Work order:
Could you write out the listing below exactly as it stands, leaving out the pictures?

═══ Data in this exercise ═══

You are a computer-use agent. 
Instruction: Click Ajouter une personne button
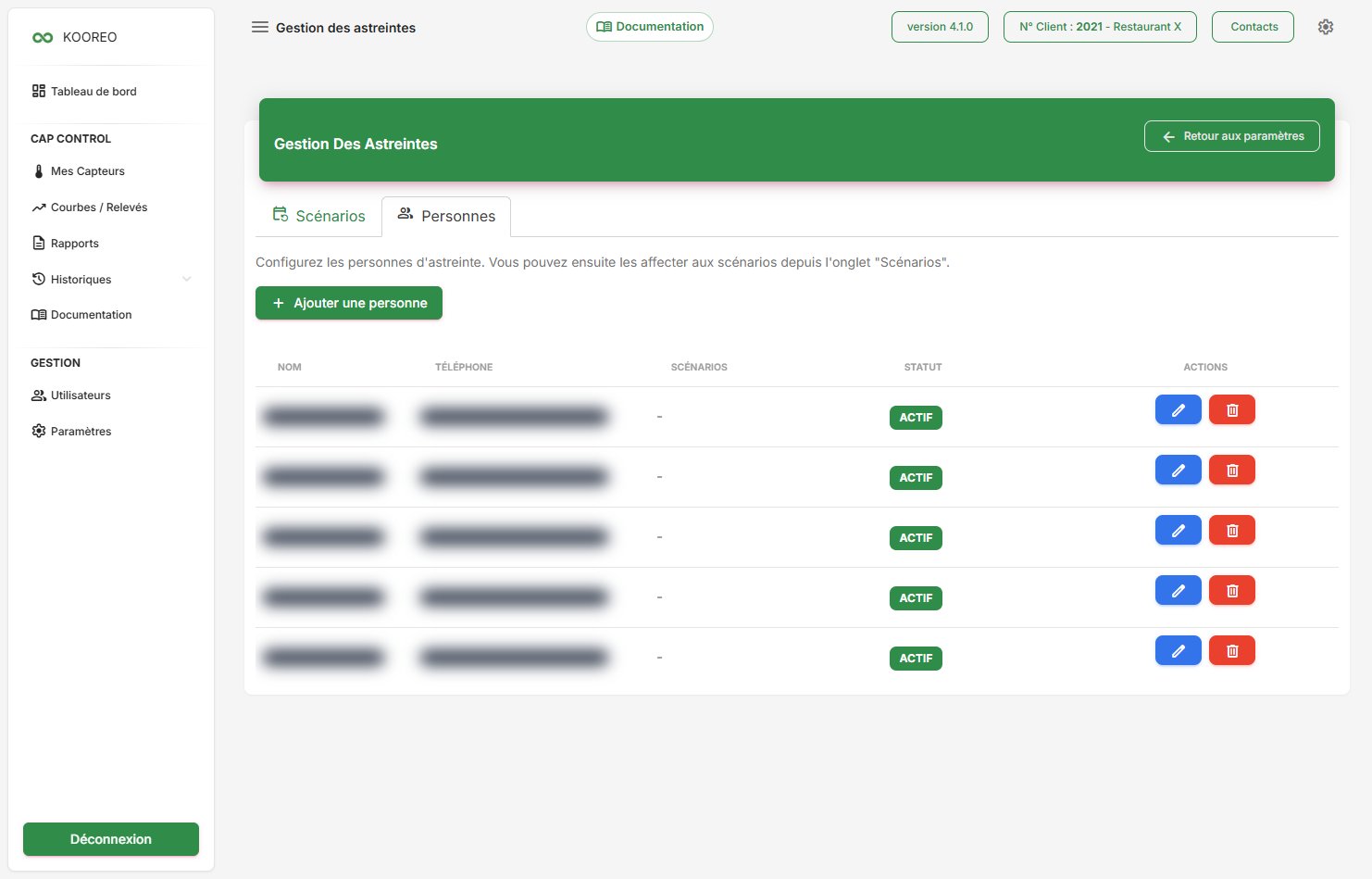349,303
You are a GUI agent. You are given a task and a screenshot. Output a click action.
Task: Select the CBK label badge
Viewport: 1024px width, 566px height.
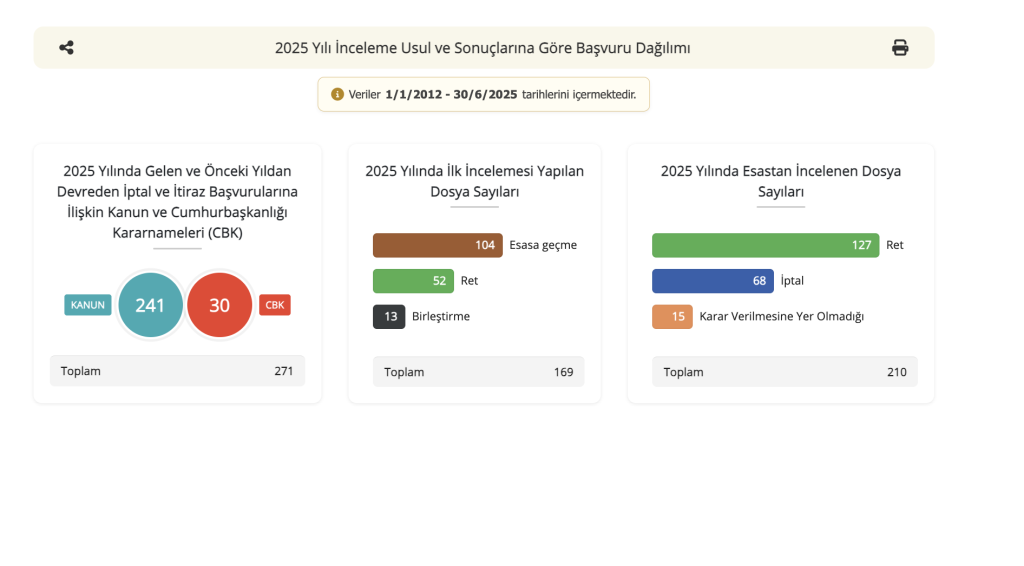coord(275,305)
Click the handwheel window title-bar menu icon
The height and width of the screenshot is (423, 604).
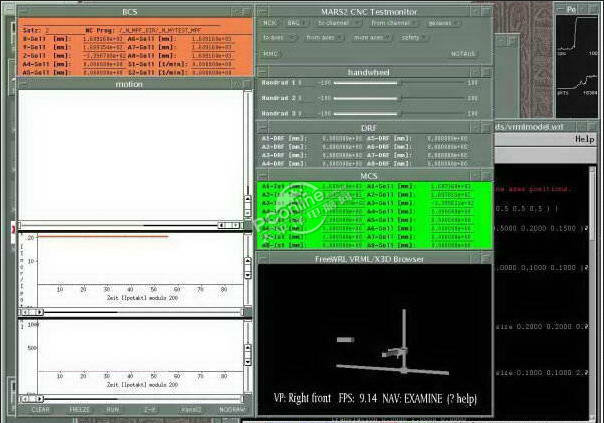pyautogui.click(x=264, y=72)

═══

Reply:
You are a computer-use agent. 
Instruction: Click Ajouter une personne button
349,303
You are a GUI agent. You are given a task and a screenshot. Output a click action.
Task: Select the CBK label badge
Viewport: 1024px width, 566px height.
coord(275,305)
Click the handwheel window title-bar menu icon
The height and width of the screenshot is (423, 604).
pyautogui.click(x=264, y=72)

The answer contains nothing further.